NewsCovering Colorado


Colorado astronaut to become first Black woman to live and work on International Space Station

Jessica Watkins is from Boulder County, attended Fairview High School
Jessica Watkins
Posted at 9:14 AM, Apr 01, 2022
and last updated 2022-04-01 11:14:26-04

DENVER — Astronaut Jessica Watkins, who grew up in Boulder County and attended Fairview High School, will become the first Black woman to spend an extended period of time living and working on the space station.

Watkins will take part in NASA’s SpaceX Crew 4 mission, which begins on April 20.

“It's a tremendous honor for me, it's an important milestone for the agency and for the country," Watkins said. "I'm just honored to be a small part of the legacy of Black women astronauts who came before me and those that will come behind me as well."

Watkins is a geologist and will serve as a mission specialist, working with scientists on the ground to conduct research. This will be her first mission.

“As a rookie... there are many different aspects of it that I look forward to. But I think that the most exciting for me, especially as a geologist, is getting to look out the window and getting to see Earth from the unique vantage point that ISS provides and being able to see geologic landforms and features from that perspective,” Watkins said.

Kjell Lindgren, a veteran member of the crew, attended the Air Force Academy in Colorado Springs, earned his master's degree from Colorado State University and earned his doctorate of medicine from the University of Colorado.

Lindgren went to the International Space Station seven years ago and says he looks forward to going back.

“For the first part of the mission, as we're launching to the to the International Space Station, I have the privilege of serving as commander for that segment,” Lindgren said. “Once we get on the space station, I will be one of the flight engineers.”

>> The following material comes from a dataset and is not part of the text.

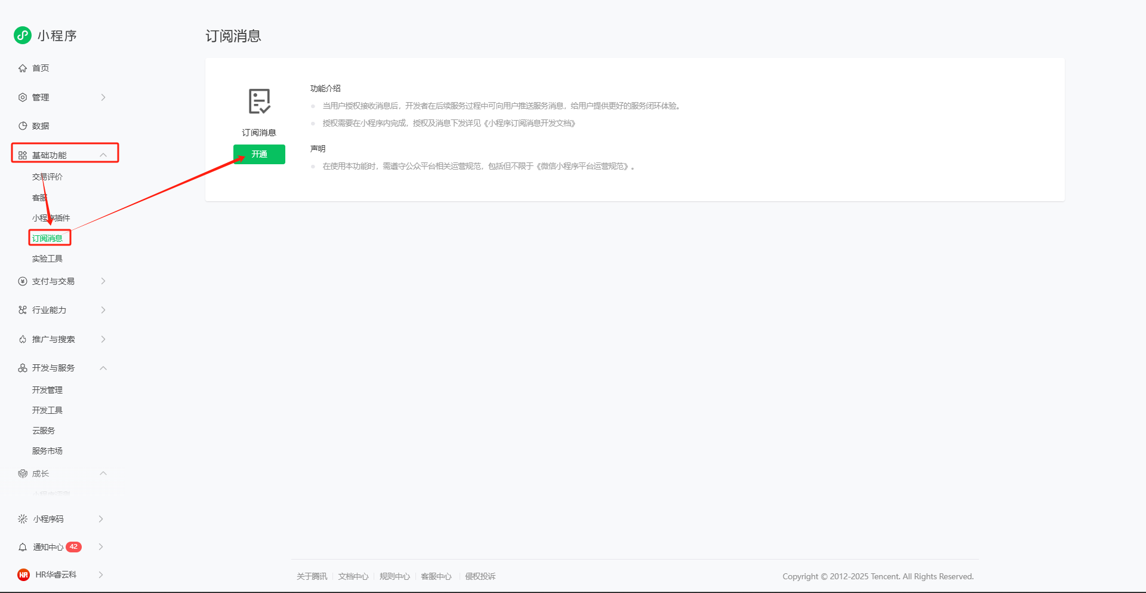Open 交易评价 in the sidebar
The height and width of the screenshot is (593, 1146).
47,177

Lindgren says the research the crew will conduct will improve life back here on Earth.

“We will be conducting the operations that will enable future exploration to the moon and to Mars, and to really extend our presence in the galaxy,” Lindgren said.

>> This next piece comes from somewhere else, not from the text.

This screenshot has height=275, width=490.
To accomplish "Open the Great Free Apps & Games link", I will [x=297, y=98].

As the crew prepares for take-off in a few weeks, Watkins says she hopes her historic mission shows young people that dreams can come true.

“Certainly, for any young girl, young person of color, young people at all, I would just say find something that you really love, something that you are super passionate about, and just pursue that relentlessly," Watkins said. "Dream big, and don't be afraid to take risks."